# DOCUMENT SEGMENT
+===+

Leslie Neil Little, Jr. (born December 18, 1971) is a Canadian former professional ice hockey goaltender. He was a member of the Philadelphia Flyers organization nearly his entire professional career, helping backstop the Philadelphia Phantoms to two Calder Cup championships and playing in two career National Hockey League (NHL) games with the Flyers. Until 2015, he was an amateur scout for the Flyers. He is now a scout for the NHL Florida Panthers.

Playing career
Little played 4 seasons for R.P.I. (NCAA Div 1, ECAC) before starting a professional career. 

Little has played for the Hershey Bears and Philadelphia Phantoms in the AHL, as well as playing two NHL games for the Philadelphia Flyers. He signed with the Espoo Blues in the Finnish SM-liiga for the 2005–06 season, played there until Christmas, then finished the season in Geneva, Switzerland.

On December 28, 2003, he was the "flying goalie" in a brawl between the Phantoms and the Binghamton Senators as several players from the two teams were fighting next to the Senators' net, Little skated across the rink and dove into the crowd.

Despite only playing two career games with the Philadelphia Flyers, Little was named as one of the Flyers goaltenders for the 2012 NHL Winter Classic Alumni game.

He is also the founder of ProHockeyLaunch.com which is an evaluation and mentorship company for up-and-coming young hockey players.

+===+

# WORK INSTRUCTIONS
1 - According to the Leslie Little biography, what did Little do on December 28, 2003 that made him the "flying goalie"? Answer in one to three sentences.
2 - Please echo the part of the Leslie Little biography that opens with the words containing "Leslie Neil Little, Jr." and closes with "in Geneva, Switzerland.".
The listing comes from a different source than the Leslie Little biography.

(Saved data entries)
+===+

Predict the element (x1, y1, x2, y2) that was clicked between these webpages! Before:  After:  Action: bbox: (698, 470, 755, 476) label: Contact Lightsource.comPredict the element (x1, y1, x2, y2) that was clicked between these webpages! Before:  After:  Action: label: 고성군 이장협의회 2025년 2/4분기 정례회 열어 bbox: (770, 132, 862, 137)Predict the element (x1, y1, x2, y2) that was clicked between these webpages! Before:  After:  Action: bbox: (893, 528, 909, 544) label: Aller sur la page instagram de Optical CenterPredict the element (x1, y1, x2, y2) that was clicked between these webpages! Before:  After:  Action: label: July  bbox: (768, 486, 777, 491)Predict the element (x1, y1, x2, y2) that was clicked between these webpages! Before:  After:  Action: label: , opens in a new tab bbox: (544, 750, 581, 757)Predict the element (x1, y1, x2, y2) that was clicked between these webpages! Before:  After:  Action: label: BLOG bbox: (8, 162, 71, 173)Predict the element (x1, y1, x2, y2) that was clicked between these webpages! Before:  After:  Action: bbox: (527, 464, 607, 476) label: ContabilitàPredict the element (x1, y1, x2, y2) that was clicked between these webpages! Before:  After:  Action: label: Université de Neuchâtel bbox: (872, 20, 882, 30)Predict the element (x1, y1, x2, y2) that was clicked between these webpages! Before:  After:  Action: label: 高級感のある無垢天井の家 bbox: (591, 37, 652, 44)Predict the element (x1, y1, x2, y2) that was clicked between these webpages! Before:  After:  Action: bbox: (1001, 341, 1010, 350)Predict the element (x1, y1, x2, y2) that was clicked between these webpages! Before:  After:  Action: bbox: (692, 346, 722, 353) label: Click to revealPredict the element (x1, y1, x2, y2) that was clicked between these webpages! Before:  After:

+===+

# PER-TASK OUTPUTS
1 - During a brawl between the Philadelphia Phantoms and the Binghamton Senators, several players from the two teams were fighting next to the Senators' net. Little skated across the rink and dove into the crowd.

2 -
Leslie Neil Little, Jr. (born December 18, 1971) is a Canadian former professional ice hockey goaltender. He was a member of the Philadelphia Flyers organization nearly his entire professional career, helping backstop the Philadelphia Phantoms to two Calder Cup championships and playing in two career National Hockey League (NHL) games with the Flyers. Until 2015, he was an amateur scout for the Flyers. He is now a scout for the NHL Florida Panthers.

Playing career
Little played 4 seasons for R.P.I. (NCAA Div 1, ECAC) before starting a professional career. 

Little has played for the Hershey Bears and Philadelphia Phantoms in the AHL, as well as playing two NHL games for the Philadelphia Flyers. He signed with the Espoo Blues in the Finnish SM-liiga for the 2005–06 season, played there until Christmas, then finished the season in Geneva, Switzerland.